## TASK
Nothing in the listing below should be skipped, so transcribe it all exactly.

## INPUT RECORDS

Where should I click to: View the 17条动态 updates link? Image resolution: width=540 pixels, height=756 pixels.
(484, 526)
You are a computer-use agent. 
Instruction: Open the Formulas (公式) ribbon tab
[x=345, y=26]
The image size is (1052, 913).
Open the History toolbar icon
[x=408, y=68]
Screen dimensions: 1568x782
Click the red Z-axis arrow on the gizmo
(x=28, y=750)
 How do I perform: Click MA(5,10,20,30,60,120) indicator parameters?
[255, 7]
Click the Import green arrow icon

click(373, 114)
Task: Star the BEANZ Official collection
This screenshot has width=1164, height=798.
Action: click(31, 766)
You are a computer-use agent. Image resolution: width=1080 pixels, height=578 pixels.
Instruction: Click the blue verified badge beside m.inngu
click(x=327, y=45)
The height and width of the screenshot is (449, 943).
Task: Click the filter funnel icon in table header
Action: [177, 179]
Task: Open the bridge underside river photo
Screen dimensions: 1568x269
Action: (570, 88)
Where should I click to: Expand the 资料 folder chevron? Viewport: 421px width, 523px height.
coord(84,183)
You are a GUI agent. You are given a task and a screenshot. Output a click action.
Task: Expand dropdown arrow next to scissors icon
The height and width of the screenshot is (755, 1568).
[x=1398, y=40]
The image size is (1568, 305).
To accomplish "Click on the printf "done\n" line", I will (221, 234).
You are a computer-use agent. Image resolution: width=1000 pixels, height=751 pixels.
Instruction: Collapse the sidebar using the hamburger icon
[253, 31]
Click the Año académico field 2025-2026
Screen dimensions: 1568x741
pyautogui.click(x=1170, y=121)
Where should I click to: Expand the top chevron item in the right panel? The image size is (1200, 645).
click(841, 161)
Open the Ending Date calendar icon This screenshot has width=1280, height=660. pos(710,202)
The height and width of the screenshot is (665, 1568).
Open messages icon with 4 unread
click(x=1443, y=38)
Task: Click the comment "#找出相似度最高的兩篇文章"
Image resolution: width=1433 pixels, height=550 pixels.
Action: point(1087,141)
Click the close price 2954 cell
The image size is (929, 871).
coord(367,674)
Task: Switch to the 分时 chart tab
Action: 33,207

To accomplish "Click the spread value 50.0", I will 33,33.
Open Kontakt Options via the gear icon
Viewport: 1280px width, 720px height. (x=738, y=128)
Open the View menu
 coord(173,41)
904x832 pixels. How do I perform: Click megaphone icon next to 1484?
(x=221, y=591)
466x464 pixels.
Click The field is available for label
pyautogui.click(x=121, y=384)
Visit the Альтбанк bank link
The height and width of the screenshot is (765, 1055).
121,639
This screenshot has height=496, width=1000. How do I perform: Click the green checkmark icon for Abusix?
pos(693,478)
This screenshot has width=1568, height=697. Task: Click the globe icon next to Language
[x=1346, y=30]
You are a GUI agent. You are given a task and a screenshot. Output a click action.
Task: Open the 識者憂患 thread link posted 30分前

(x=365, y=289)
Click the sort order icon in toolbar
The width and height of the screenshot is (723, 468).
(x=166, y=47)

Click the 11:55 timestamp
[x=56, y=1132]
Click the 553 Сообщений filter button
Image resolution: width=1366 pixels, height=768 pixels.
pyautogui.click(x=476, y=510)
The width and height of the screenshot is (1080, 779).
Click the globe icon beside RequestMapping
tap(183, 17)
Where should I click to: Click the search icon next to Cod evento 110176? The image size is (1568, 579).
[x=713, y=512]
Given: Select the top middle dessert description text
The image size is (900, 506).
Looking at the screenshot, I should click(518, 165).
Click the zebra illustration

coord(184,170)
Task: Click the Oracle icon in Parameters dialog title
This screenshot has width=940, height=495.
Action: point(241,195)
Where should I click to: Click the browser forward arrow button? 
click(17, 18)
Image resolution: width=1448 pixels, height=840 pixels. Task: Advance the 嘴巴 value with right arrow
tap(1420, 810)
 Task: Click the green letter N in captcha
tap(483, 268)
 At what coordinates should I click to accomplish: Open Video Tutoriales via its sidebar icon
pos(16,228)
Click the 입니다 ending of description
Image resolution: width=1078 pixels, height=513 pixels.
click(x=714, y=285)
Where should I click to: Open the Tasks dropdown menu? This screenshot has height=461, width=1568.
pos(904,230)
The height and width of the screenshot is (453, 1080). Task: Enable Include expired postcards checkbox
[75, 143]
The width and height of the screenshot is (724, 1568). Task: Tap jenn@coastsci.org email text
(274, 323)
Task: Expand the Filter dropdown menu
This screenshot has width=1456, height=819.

## ANSWER TO THIS PROBLEM
Where should I click to: View the 17条动态 updates link? Image resolution: width=540 pixels, height=756 pixels.
(484, 526)
You are a computer-use agent. 
Instruction: Open the Formulas (公式) ribbon tab
[x=345, y=26]
The image size is (1052, 913).
Open the History toolbar icon
[x=408, y=68]
Screen dimensions: 1568x782
Click the red Z-axis arrow on the gizmo
(x=28, y=750)
 How do I perform: Click MA(5,10,20,30,60,120) indicator parameters?
[255, 7]
Click the Import green arrow icon

click(373, 114)
Task: Star the BEANZ Official collection
This screenshot has width=1164, height=798.
Action: click(31, 766)
You are a computer-use agent. Image resolution: width=1080 pixels, height=578 pixels.
Instruction: Click the blue verified badge beside m.inngu
click(x=327, y=45)
The height and width of the screenshot is (449, 943).
Task: Click the filter funnel icon in table header
Action: [177, 179]
Task: Open the bridge underside river photo
Screen dimensions: 1568x269
Action: (570, 88)
Where should I click to: Expand the 资料 folder chevron? Viewport: 421px width, 523px height.
coord(84,183)
You are a GUI agent. You are given a task and a screenshot. Output a click action.
Task: Expand dropdown arrow next to scissors icon
The height and width of the screenshot is (755, 1568).
[x=1398, y=40]
The image size is (1568, 305).
To accomplish "Click on the printf "done\n" line", I will (221, 234).
You are a computer-use agent. Image resolution: width=1000 pixels, height=751 pixels.
Instruction: Collapse the sidebar using the hamburger icon
[253, 31]
Click the Año académico field 2025-2026
Screen dimensions: 1568x741
pyautogui.click(x=1170, y=121)
Where should I click to: Expand the top chevron item in the right panel? The image size is (1200, 645).
click(841, 161)
Open the Ending Date calendar icon This screenshot has width=1280, height=660. pos(710,202)
The height and width of the screenshot is (665, 1568).
Open messages icon with 4 unread
click(x=1443, y=38)
Task: Click the comment "#找出相似度最高的兩篇文章"
Image resolution: width=1433 pixels, height=550 pixels.
Action: point(1087,141)
Click the close price 2954 cell
The image size is (929, 871).
coord(367,674)
Task: Switch to the 分时 chart tab
Action: 33,207

To accomplish "Click the spread value 50.0", I will 33,33.
Open Kontakt Options via the gear icon
Viewport: 1280px width, 720px height. (x=738, y=128)
Open the View menu
 coord(173,41)
904x832 pixels. How do I perform: Click megaphone icon next to 1484?
(x=221, y=591)
466x464 pixels.
Click The field is available for label
pyautogui.click(x=121, y=384)
Visit the Альтбанк bank link
The height and width of the screenshot is (765, 1055).
121,639
This screenshot has height=496, width=1000. How do I perform: Click the green checkmark icon for Abusix?
pos(693,478)
This screenshot has width=1568, height=697. Task: Click the globe icon next to Language
[x=1346, y=30]
You are a GUI agent. You are given a task and a screenshot. Output a click action.
Task: Open the 識者憂患 thread link posted 30分前

(x=365, y=289)
Click the sort order icon in toolbar
The width and height of the screenshot is (723, 468).
(x=166, y=47)

Click the 11:55 timestamp
[x=56, y=1132]
Click the 553 Сообщений filter button
Image resolution: width=1366 pixels, height=768 pixels.
pyautogui.click(x=476, y=510)
The width and height of the screenshot is (1080, 779).
Click the globe icon beside RequestMapping
tap(183, 17)
Where should I click to: Click the search icon next to Cod evento 110176? The image size is (1568, 579).
[x=713, y=512]
Given: Select the top middle dessert description text
The image size is (900, 506).
Looking at the screenshot, I should click(518, 165).
Click the zebra illustration

coord(184,170)
Task: Click the Oracle icon in Parameters dialog title
This screenshot has width=940, height=495.
Action: point(241,195)
Where should I click to: Click the browser forward arrow button? 
click(17, 18)
Image resolution: width=1448 pixels, height=840 pixels. Task: Advance the 嘴巴 value with right arrow
tap(1420, 810)
 Task: Click the green letter N in captcha
tap(483, 268)
 At what coordinates should I click to accomplish: Open Video Tutoriales via its sidebar icon
pos(16,228)
Click the 입니다 ending of description
Image resolution: width=1078 pixels, height=513 pixels.
click(x=714, y=285)
Where should I click to: Open the Tasks dropdown menu? This screenshot has height=461, width=1568.
pos(904,230)
The height and width of the screenshot is (453, 1080). Task: Enable Include expired postcards checkbox
[75, 143]
The width and height of the screenshot is (724, 1568). Task: Tap jenn@coastsci.org email text
(274, 323)
Task: Expand the Filter dropdown menu
This screenshot has width=1456, height=819.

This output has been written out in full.